呻吟語 / 外篇・品藻・小知を以て人を觀る
操進退用舍之權者,要知大體。若專以小知觀人,則卓犖奇偉之士都在所遺。何者?敦大節者不為細謹,有遠略者或無小才,肩巨任者或無捷識;而聰明材辯、敏給圓通之士,節文習熟、聞見廣洽之人,類不能裨緩急之用。嗟夫!難言之矣。
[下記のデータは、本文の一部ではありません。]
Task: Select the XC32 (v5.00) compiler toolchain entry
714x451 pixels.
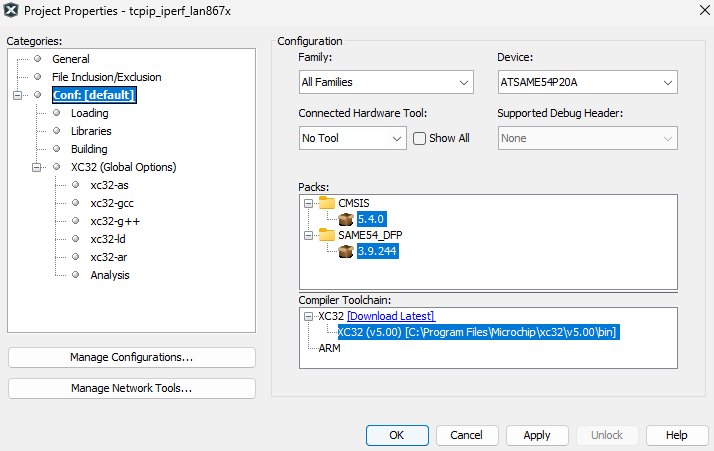Action: (x=478, y=332)
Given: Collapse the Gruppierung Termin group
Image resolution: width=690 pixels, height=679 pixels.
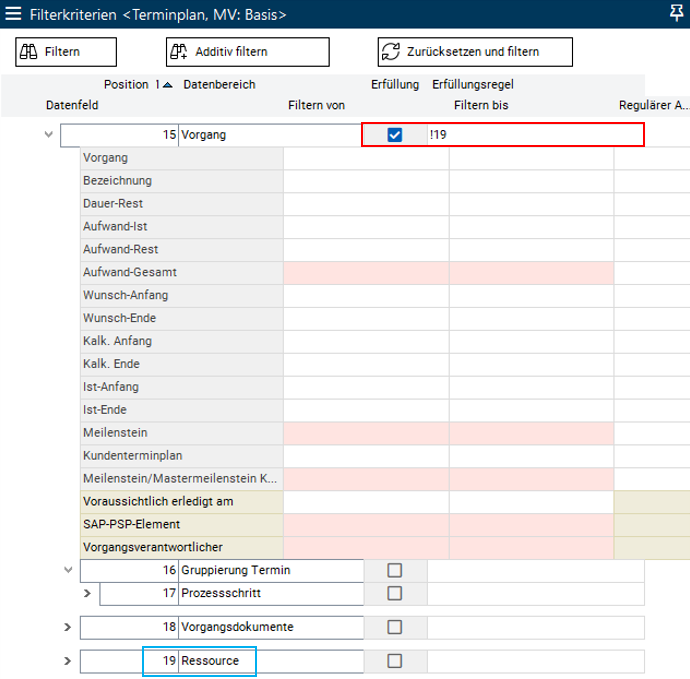Looking at the screenshot, I should click(x=68, y=570).
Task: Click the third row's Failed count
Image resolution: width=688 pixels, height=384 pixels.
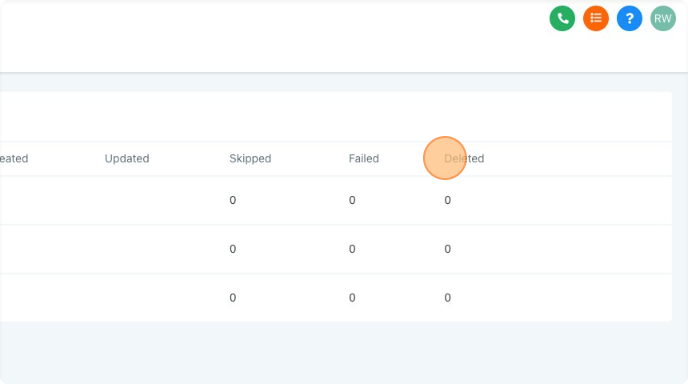Action: (x=352, y=298)
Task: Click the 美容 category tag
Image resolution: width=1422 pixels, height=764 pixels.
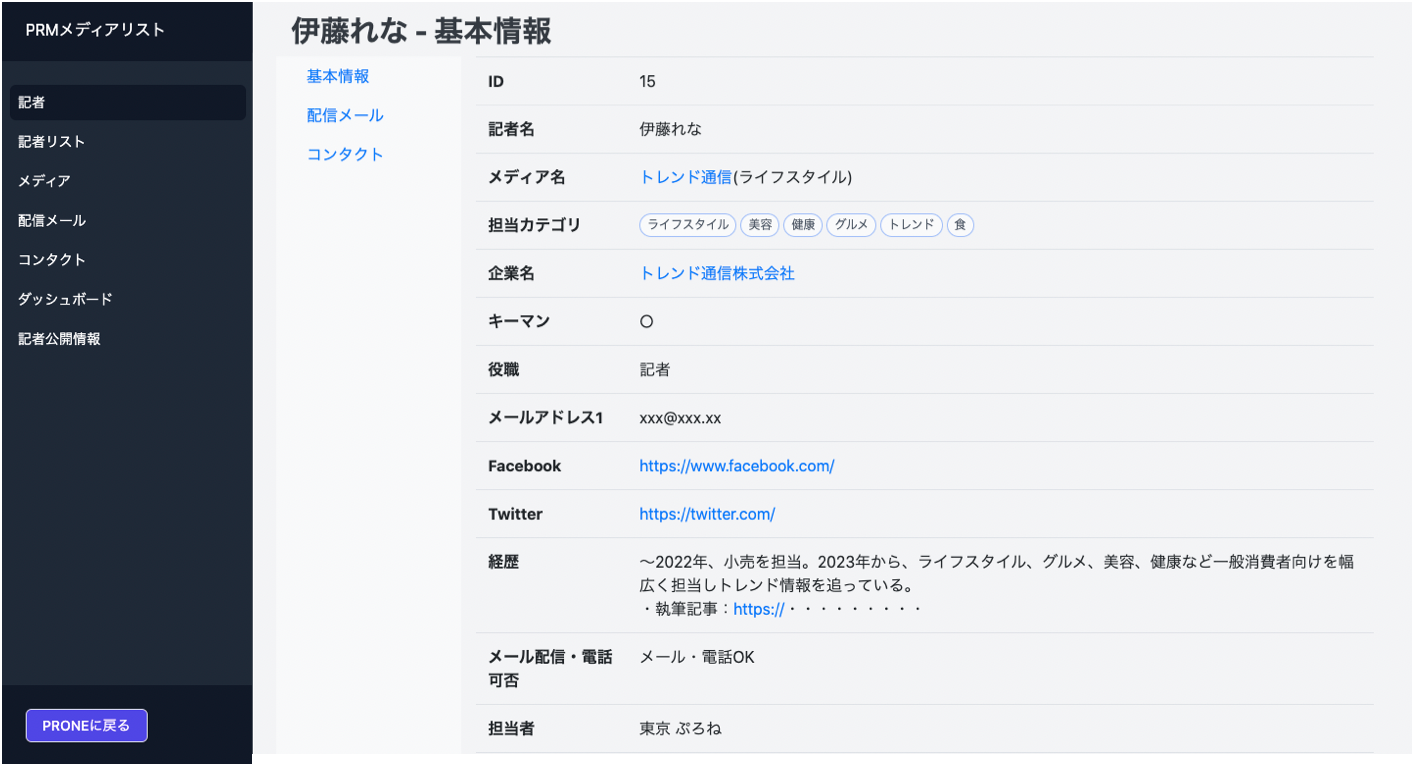Action: click(x=760, y=225)
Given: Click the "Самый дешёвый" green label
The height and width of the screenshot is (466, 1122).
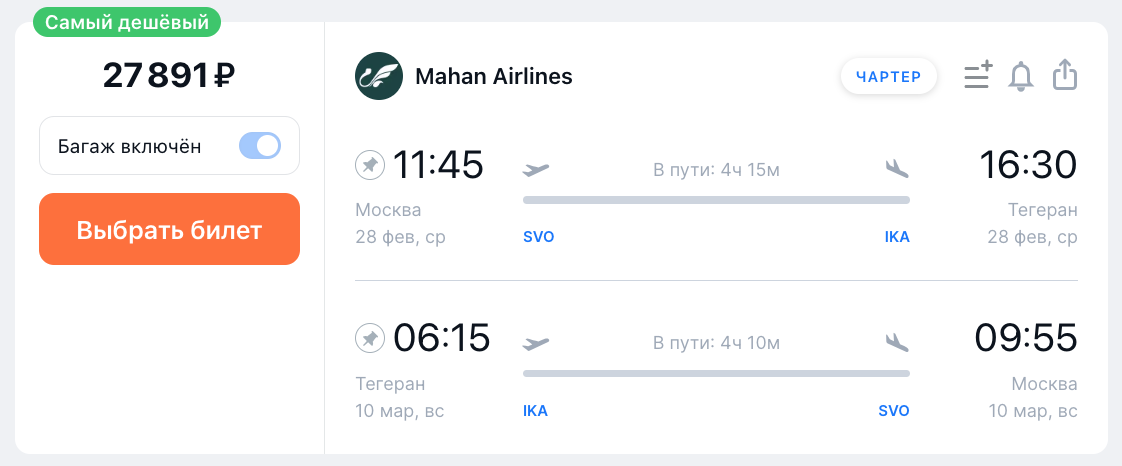Looking at the screenshot, I should click(127, 22).

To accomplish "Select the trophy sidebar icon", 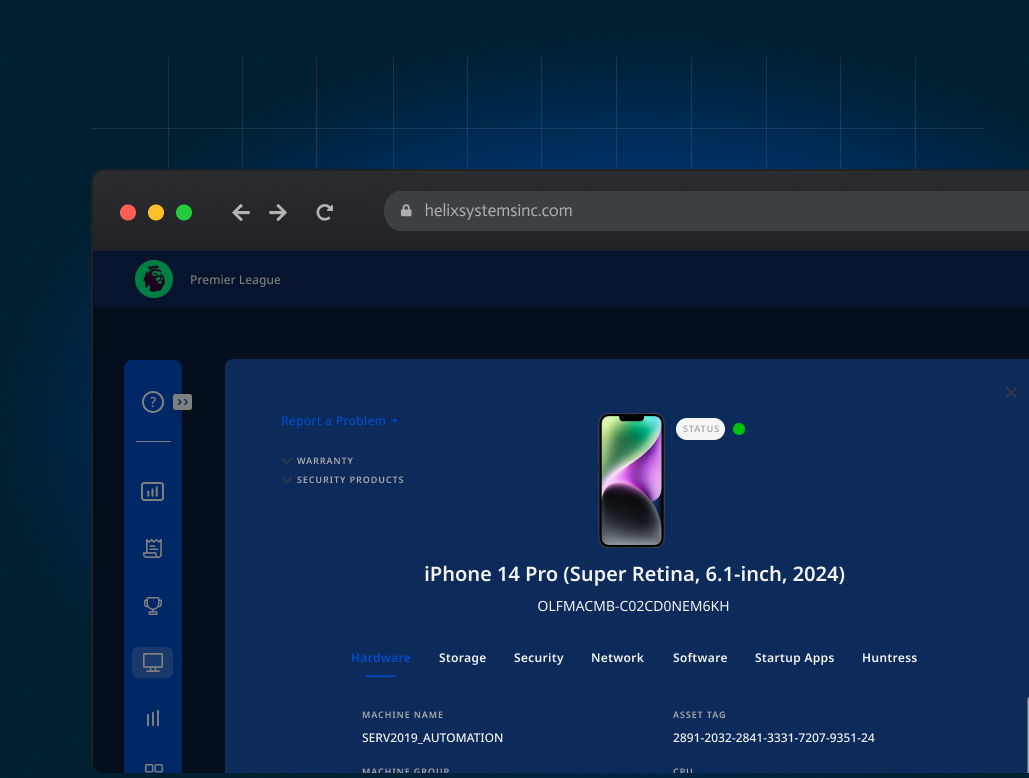I will tap(152, 605).
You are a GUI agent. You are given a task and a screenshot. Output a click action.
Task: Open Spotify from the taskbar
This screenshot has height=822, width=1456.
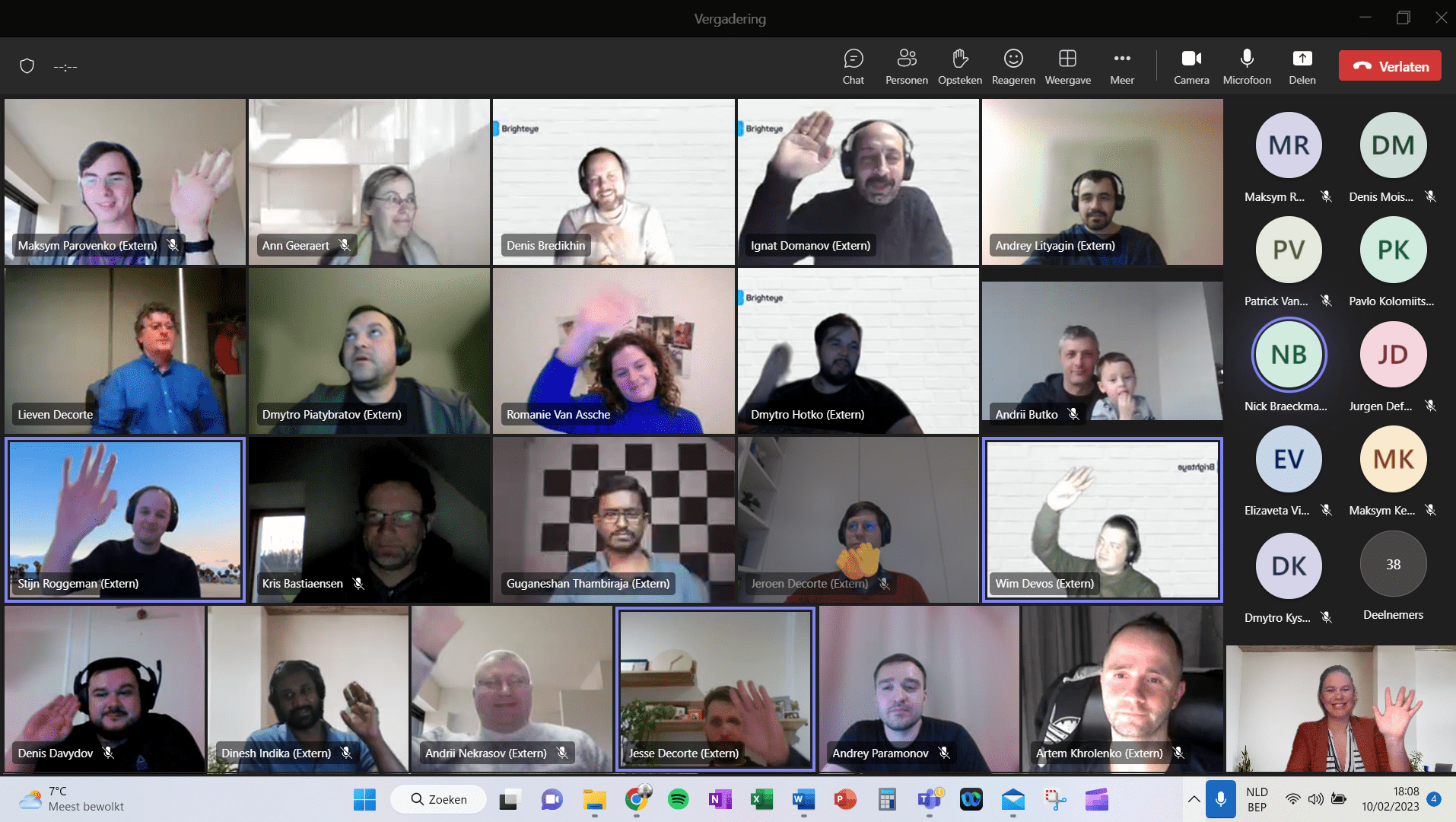tap(678, 799)
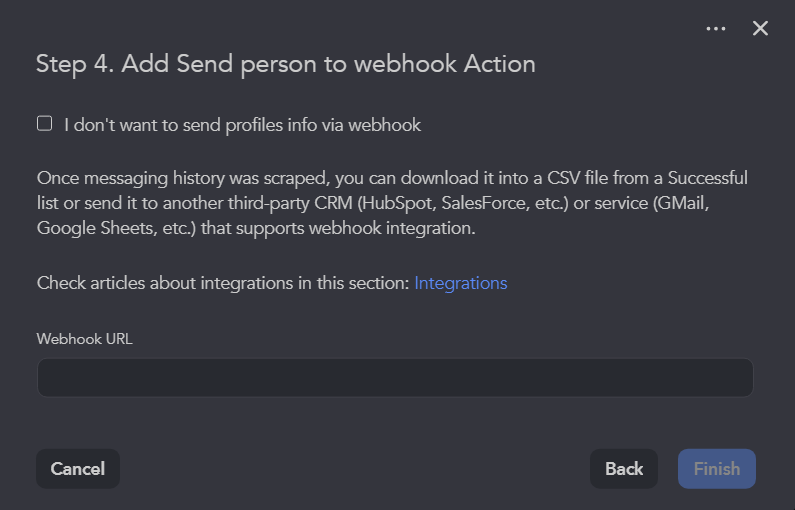Close the webhook action dialog

click(760, 29)
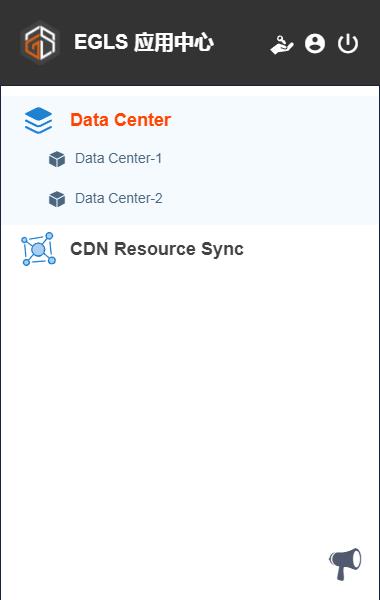The image size is (380, 600).
Task: Collapse the Data Center section
Action: pos(120,120)
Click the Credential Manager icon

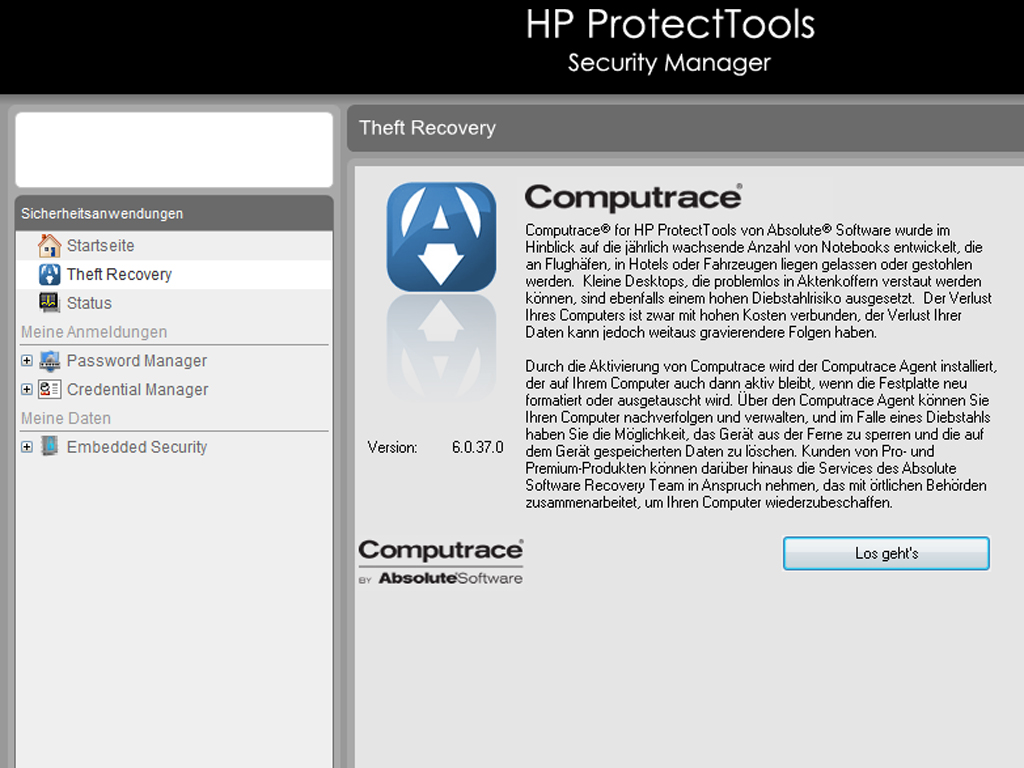pyautogui.click(x=50, y=390)
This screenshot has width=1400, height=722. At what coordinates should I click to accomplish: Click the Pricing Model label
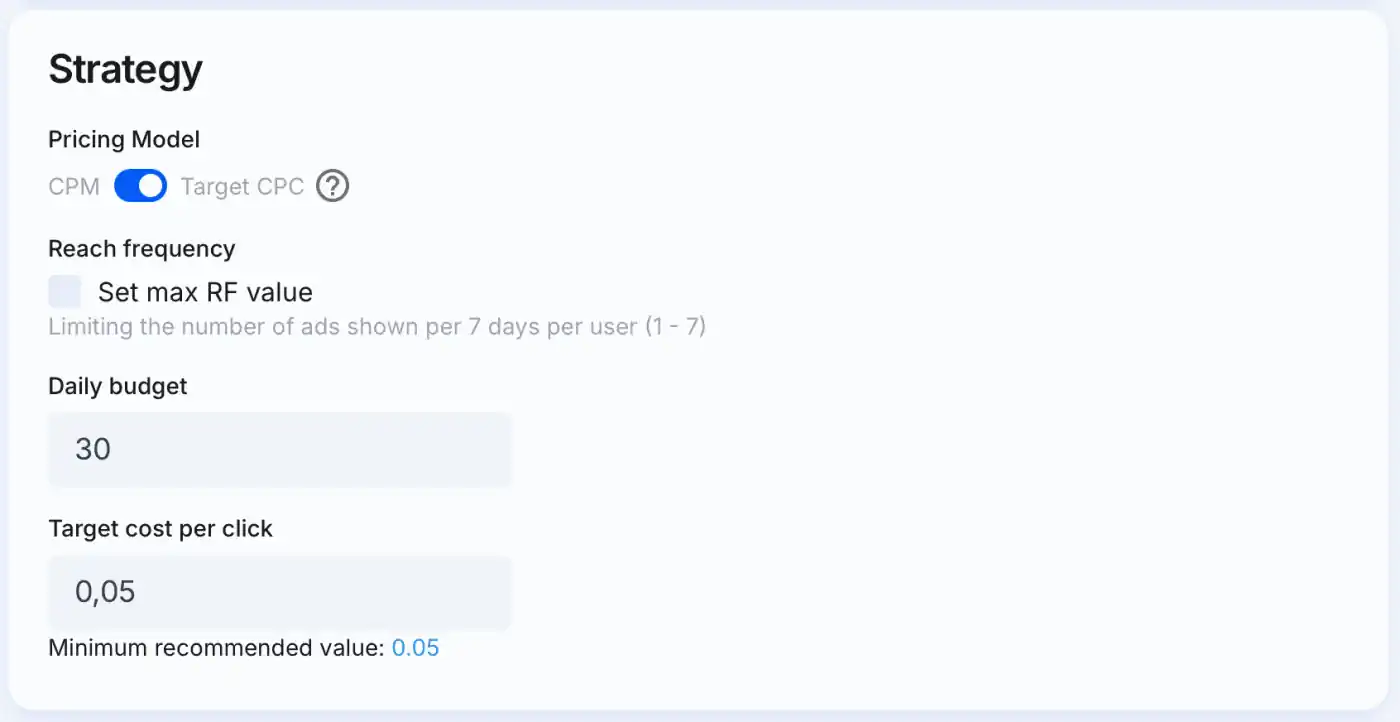click(124, 139)
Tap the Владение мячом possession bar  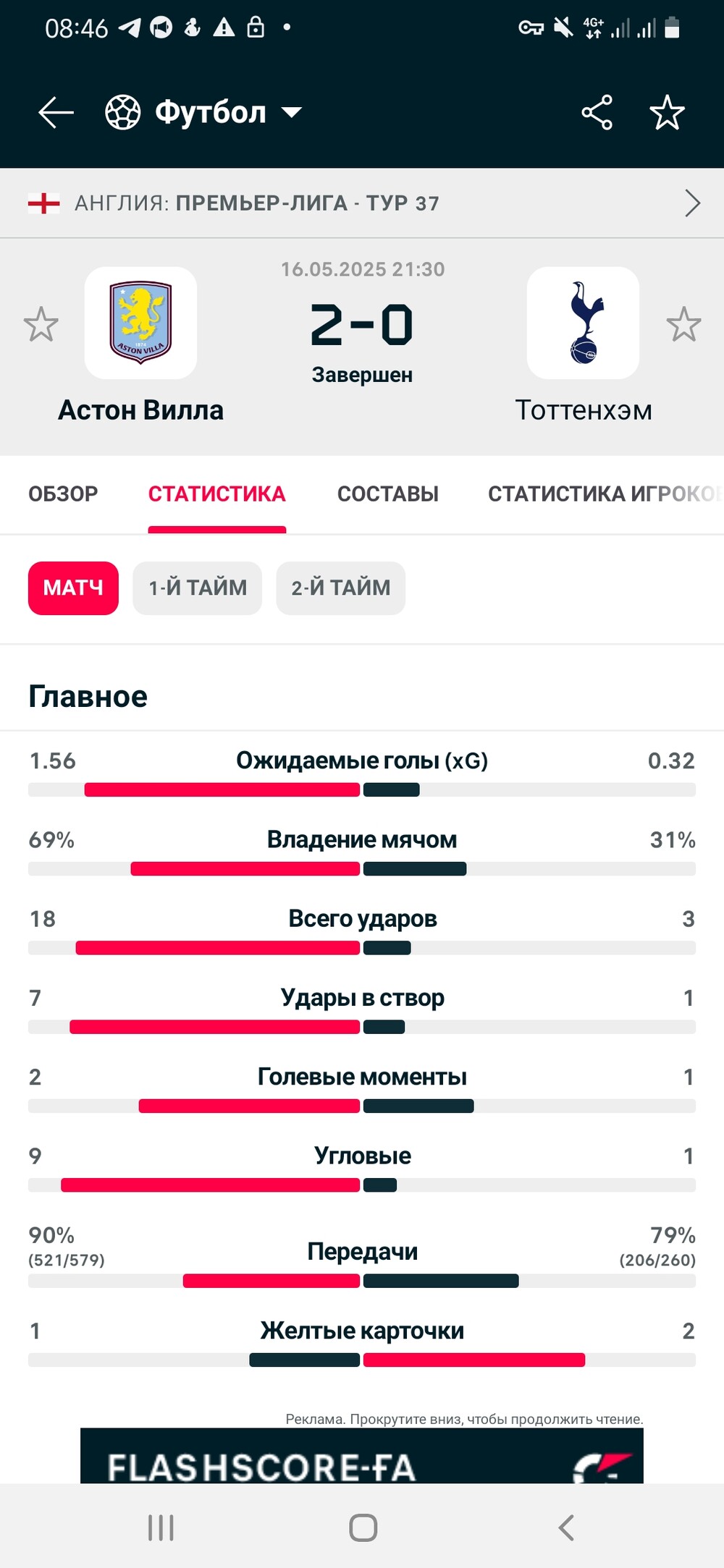(362, 869)
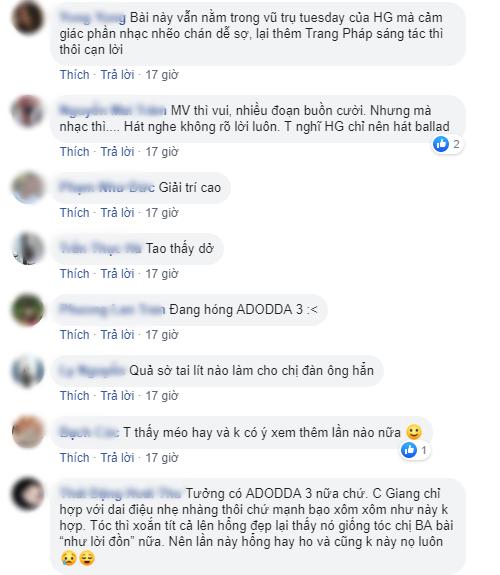Screen dimensions: 500x575
Task: Click the crying emoji in the last comment
Action: [68, 558]
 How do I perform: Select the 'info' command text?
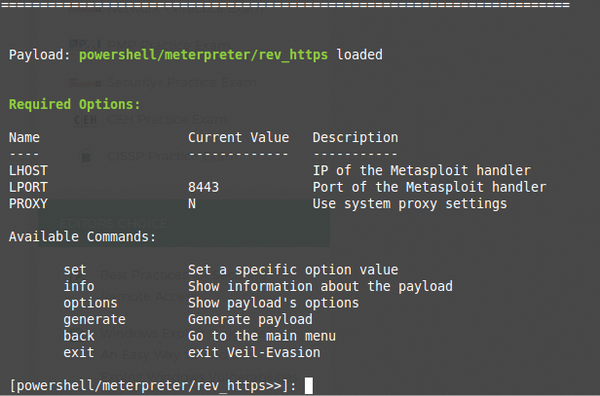(79, 286)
新字:操進退用舎之権者,要知大体。若専以小知観人,則卓犖奇偉之士都在所遺。何者?敦大節者不為細謹,有遠略者或無小才,肩巨任者或無捷識;而聰明材弁、敏給円通之士,節文習熟、聞見広洽之人,類不能裨緩急之用。嗟夫!難言之矣。
書き下し
進退用舍の權を操る者は、大體を知るを要す。若し專ら小知を以て人を觀れば、則ち卓犖奇偉の士は都て遺する所に在り。何となれば、大節に敦き者は細謹を為さず、遠略有る者は或いは小才無く、巨任を肩にする者は或いは捷識無し。而して聰明材辯、敏給圓通の士、節文習熟、聞見廣洽の人は、類ね緩急の用に裨する能はず。嗟夫、言ひ難きかな。
現代語訳
人を進め退け用い捨てる権を握る者は、大きな筋を知る必要があります。もっぱら小さな知恵で人を観れば、抜きん出て奇偉な士はみな取り落とされます。なぜなら、大きな節目に厚い者は細かな慎みをせず、遠い謀を持つ者には小さな才が無く、巨大な任を肩にする者には素早い機転が無いからです。そして聡明で弁が立ち機敏で円やかに通ずる士、作法に習熟し見聞の広い人は、どれも急場の役に立ちません。ああ、言い表しがたいことです。
解説
人事の失敗を、測る物差しの小ささに帰します。細かい慎み、小さな才、素早い機転。どれも目に見えやすく測りやすいものですが、大きな人物には無い。そして測りやすい資質の持ち主は急場に役立たないと続けます。選考基準の細かさが、大物を落とす仕組みを示した一段になっています。選考基準の細かさが、大物を落とす仕組みを示した一段です。